MH17 Ukraine disaster: Memorials held for crash victims
All 298 people on board the Malaysia Airlines plane lost their lives after the jet crashed into a field in eastern Ukraine

Popular News

Emotional services are being held to mark the first anniversary of the MH17 air disaster over eastern Ukraine, in which 298 people died.

 

A service was held at the Ukrainian village closest to where the Malaysian airliner came down, followed by a procession to the crash site.

 

Ceremonies are also being held in the Netherlands, where the majority of the victims were from.

 

Earlier, Australia held a memorial for its 38 citizens who died in the crash.

 

Pro-Russian Ukrainian rebels are widely believed to have shot down the Malaysia Airlines plane as it flew from Amsterdam to Kuala Lumpur.

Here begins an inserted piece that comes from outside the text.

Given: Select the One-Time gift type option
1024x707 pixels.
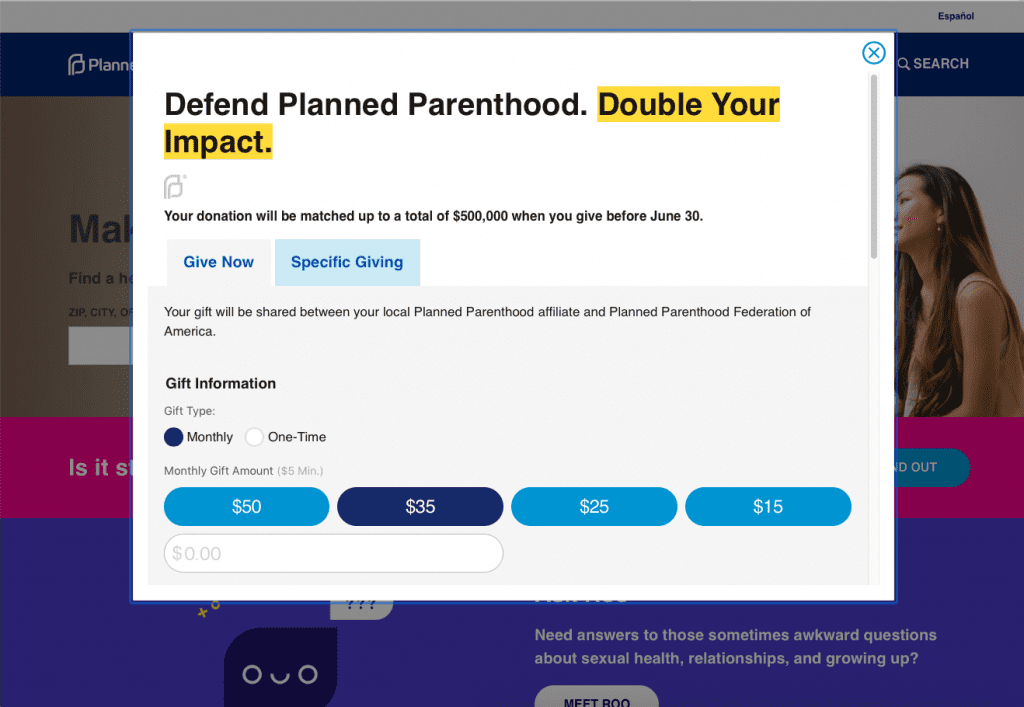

Russia denies this, blaming Ukrainian government forces for the disaster in the eastern Donetsk region.

 

In Hrabove, the Ukrainian village closest to the crash site, about 200 residents gathered in a church for a memorial service and held a procession to a newly unveiled memorial plaque to the victims.

 

The mourners, mainly women and children, carried flowers and icons and chanted Orthodox liturgical music. The perimeter of the procession was guarded by men in Soviet military uniforms, the Associated Press reports.

 

In the Netherlands, which lost 193 victims, flags are flying at half mast and flowers have been laid at Amsterdam's Schiphol airport from where MH17 took off.

 

A service will be held for the families in Nieuwegein later and is expected to be attended by about 2,000 people including Prime Minister Mark Rutte.

 

Earlier on Friday, family and friends of the 38 Australians lost in the crash gathered for a memorial service at Parliament House in Canberra.

 

Wreaths and flowers were laid before a newly unveiled plaque with the names of the victims, which has been placed in the garden and set in soil that was brought back from Ukraine by an Australian police officer.

 

Prime Minister Tony Abbott spoke of the "innocent people living their lives to the full... shot out of the sky in a war of aggression by one country against a smaller neighbour."

 

He said Australia owed it "to the dead to bring the guilty to justice".

 

Foreign Minister Julie Bishop read a message from Anthony Maslin and Marite Norris, whose three children - Evie, Mo and Otis - were killed alongside their grandfather Nick Norris.

 

"Our family was an innocent victim of a faraway war. They were killed by other people's anger," they said. "We try not to become involved in what we see as a devastating surge of sadness, suffering and anger in the world today."